Durante il riscaldamento pre-partita Pierpaolo Bisoli è stato protagonista di uno di quegli episodi a cui di solito si assiste dopo il fischio finale. C’è voluto Tardioli per trattenere il mister ed evitare un pericoloso faccia a faccia con Plasmati.

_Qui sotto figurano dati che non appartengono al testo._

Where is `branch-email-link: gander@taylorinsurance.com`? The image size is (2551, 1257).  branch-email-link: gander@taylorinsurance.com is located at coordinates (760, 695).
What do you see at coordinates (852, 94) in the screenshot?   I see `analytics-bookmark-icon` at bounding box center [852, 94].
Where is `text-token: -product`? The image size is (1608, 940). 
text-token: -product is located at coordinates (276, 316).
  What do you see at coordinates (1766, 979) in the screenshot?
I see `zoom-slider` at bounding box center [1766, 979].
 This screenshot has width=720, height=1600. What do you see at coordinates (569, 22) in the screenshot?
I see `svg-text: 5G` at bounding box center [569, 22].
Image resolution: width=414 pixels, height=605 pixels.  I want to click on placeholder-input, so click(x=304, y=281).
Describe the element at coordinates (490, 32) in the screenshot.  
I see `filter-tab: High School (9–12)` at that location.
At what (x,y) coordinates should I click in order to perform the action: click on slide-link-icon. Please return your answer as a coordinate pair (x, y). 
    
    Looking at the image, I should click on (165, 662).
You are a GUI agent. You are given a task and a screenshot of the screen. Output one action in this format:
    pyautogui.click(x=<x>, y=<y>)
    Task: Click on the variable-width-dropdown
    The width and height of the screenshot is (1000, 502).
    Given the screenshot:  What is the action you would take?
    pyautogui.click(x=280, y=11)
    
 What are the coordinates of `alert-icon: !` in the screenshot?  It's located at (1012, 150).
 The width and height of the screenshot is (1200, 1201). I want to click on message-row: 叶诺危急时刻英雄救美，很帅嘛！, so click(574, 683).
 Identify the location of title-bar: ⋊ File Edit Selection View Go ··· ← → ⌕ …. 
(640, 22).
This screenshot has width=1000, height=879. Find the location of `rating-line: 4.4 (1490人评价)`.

In sala stampa Bisoli spiega le ragioni della sua rabbia nei confronti del giocatore del Lanciano: "Ho sentito che stava dicendo a Djokovic “io ti spacco, io ti meno” e siccome il mio giocatore subiva sono intervenuto io. Purtroppo ho dei ragazzi troppo bravi, nel senso che manca loro un po’ di cattiveria. Sentono invece molto la pressione, dopo la grande rimonta che hanno fatto da gennaio, e in momenti come questo sembra che non ci riesca niente. Abbiamo così disputato un primo tempo di grande sofferenza, poi ho ridisegnato la squadra passando alla difesa a tre e nella ripresa siamo riusciti a rimettere la partita in piedi. Per 25 minuti abbiamo anche avuto la possibilità di ribaltare il risultato”.
Nel finale di gara invece il Lanciano ha ripreso il pallino del gioco e al fischio finale Bisoli può dirsi soddisfatto: “Avremmo voluto tagliare oggi il traguardo della salvezza, ma siamo in un momento di appannamento fisico e mentale. Vorrà dire che festeggeremo contro la Juve Stabia in casa, intanto festeggiamo questo punto. Sono convinto che a 49 punti ci si salvi”.